• Consigne 1: Recopiez mot pour mot tout le passage de l'article, depuis "Avec ses traits" jusqu'à "et des Indiens.".
• Consigne 2: Selon l'article, qu'est-ce qui masque en partie les yeux du personnage ?
• Consigne 3: Dressez la liste des traits physiques que l'article énumère après le mot « Avec » au début de la première phrase.

====== Article ======

Avec ses traits froids et durs, ses mâchoires serrées et ses yeux en partie
masqués par l'ombre de son stetson, son visage exprime une rage intérieure et
une haine inextinguible pour ces Indiens – tous les Indiens - qui ont commis ce
forfait, mais aussi pour celles qui ne sont manifestement plus pour lui des
Blanches. Son regard halluciné dit clairement qu'il est prêt au meurtre pour
laver la souillure que représente l'union entre des femmes blanches et des Indiens.

====== Données brutes ======

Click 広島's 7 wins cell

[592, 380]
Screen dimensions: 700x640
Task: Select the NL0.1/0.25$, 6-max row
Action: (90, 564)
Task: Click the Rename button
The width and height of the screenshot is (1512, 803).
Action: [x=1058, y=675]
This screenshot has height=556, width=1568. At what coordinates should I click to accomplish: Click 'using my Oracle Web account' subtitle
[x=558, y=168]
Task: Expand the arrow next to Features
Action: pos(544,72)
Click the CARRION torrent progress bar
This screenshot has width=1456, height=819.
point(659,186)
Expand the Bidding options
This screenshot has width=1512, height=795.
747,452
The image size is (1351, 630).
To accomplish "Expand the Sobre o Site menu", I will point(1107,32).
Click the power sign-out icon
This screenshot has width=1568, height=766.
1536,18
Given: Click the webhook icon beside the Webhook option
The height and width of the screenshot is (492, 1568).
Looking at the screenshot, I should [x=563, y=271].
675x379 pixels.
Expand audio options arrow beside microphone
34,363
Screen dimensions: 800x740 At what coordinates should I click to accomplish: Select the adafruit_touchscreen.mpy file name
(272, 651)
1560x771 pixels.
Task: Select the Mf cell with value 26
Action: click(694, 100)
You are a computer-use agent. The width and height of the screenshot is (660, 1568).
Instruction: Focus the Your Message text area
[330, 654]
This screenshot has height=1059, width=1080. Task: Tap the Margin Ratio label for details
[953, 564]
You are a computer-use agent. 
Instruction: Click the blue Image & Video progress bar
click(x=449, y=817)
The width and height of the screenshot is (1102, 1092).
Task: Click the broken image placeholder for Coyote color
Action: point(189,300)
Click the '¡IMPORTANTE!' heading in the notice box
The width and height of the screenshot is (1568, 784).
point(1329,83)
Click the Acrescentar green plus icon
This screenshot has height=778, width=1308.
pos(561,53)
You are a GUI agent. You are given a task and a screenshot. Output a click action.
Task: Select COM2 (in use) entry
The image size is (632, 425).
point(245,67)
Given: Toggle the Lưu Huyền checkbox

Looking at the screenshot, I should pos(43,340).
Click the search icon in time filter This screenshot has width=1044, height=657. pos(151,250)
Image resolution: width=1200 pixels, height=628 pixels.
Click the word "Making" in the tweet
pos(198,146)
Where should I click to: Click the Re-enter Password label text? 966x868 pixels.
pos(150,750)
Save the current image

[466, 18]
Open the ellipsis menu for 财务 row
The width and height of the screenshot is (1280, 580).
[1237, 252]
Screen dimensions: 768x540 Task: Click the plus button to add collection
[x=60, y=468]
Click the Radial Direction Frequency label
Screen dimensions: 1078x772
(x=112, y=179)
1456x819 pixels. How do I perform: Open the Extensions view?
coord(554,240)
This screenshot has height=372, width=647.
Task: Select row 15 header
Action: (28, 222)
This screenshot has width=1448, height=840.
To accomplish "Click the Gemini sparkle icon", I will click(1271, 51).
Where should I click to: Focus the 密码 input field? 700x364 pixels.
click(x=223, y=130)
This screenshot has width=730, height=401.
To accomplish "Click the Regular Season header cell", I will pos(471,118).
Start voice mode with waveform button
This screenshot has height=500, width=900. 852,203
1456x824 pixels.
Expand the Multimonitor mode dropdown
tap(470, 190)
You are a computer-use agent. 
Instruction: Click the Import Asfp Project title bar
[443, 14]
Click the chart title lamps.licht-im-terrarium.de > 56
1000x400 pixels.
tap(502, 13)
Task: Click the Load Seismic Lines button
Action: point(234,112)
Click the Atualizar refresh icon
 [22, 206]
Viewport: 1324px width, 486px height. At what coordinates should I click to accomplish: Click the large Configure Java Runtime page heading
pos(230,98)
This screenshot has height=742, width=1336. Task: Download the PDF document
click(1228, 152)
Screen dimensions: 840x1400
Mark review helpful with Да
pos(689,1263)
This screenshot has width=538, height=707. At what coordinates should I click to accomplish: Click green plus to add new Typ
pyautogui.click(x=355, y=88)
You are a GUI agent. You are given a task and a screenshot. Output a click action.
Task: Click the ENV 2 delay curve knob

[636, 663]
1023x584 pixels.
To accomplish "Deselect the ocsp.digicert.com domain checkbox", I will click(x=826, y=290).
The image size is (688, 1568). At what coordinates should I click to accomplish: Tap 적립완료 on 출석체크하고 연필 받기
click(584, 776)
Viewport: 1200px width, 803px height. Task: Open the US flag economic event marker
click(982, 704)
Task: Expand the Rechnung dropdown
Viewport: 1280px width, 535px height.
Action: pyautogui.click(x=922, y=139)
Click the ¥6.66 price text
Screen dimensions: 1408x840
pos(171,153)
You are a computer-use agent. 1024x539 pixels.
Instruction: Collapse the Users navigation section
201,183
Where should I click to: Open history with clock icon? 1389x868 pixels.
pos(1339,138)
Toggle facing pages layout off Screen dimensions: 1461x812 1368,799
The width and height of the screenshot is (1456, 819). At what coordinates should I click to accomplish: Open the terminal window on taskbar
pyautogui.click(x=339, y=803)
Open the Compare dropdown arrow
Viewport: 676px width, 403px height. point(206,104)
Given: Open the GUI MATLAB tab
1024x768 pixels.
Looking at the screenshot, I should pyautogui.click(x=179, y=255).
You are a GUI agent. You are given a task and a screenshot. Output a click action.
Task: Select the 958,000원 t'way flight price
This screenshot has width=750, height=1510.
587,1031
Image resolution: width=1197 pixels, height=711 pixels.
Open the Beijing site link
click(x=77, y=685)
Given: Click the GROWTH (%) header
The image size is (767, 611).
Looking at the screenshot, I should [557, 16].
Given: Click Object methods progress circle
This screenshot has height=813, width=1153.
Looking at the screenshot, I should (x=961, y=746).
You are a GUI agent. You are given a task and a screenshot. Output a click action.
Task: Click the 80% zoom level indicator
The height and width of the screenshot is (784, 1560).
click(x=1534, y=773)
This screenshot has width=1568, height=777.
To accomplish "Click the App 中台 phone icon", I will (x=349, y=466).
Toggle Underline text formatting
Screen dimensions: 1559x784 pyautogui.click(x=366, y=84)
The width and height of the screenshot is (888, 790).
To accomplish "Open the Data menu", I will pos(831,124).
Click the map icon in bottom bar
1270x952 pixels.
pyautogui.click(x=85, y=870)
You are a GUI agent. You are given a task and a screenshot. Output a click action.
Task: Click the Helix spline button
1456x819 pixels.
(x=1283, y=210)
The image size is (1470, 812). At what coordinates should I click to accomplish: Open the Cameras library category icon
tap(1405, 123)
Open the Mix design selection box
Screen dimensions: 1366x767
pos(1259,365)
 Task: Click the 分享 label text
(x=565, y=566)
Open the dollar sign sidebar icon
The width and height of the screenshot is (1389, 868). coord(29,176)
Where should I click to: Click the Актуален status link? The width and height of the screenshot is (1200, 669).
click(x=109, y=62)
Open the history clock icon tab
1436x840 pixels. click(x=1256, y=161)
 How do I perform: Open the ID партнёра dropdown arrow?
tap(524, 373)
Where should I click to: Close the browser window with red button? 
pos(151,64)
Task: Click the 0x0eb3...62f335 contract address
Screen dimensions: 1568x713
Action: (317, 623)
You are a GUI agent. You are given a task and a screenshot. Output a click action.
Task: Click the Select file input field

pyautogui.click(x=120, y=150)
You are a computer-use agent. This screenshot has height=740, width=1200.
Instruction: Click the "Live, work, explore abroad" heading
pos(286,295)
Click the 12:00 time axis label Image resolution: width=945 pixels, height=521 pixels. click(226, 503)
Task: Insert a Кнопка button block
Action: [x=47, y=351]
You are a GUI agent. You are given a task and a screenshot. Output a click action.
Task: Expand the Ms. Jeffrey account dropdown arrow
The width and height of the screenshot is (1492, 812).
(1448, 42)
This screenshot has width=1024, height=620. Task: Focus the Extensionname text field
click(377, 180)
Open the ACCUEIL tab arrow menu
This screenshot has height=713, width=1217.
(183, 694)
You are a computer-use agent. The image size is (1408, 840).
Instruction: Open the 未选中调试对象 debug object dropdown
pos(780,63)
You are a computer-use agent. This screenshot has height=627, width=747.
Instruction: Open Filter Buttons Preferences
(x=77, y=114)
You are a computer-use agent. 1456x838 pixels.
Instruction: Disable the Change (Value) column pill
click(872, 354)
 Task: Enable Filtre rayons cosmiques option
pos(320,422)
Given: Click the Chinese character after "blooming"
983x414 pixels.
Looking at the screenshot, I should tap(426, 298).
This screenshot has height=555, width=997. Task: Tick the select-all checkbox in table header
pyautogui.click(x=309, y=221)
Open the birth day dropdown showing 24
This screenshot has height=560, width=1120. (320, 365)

======

• Résultat attendu 1:
Avec ses traits froids et durs, ses mâchoires serrées et ses yeux en partie
masqués par l'ombre de son stetson, son visage exprime une rage intérieure et
une haine inextinguible pour ces Indiens – tous les Indiens - qui ont commis ce
forfait, mais aussi pour celles qui ne sont manifestement plus pour lui des
Blanches. Son regard halluciné dit clairement qu'il est prêt au meurtre pour
laver la souillure que représente l'union entre des femmes blanches et des Indiens.

• Résultat attendu 2: L'ombre de son stetson.

• Résultat attendu 3:
- ses traits froids et durs
- ses mâchoires serrées
- ses yeux en partie masqués par l'ombre de son stetson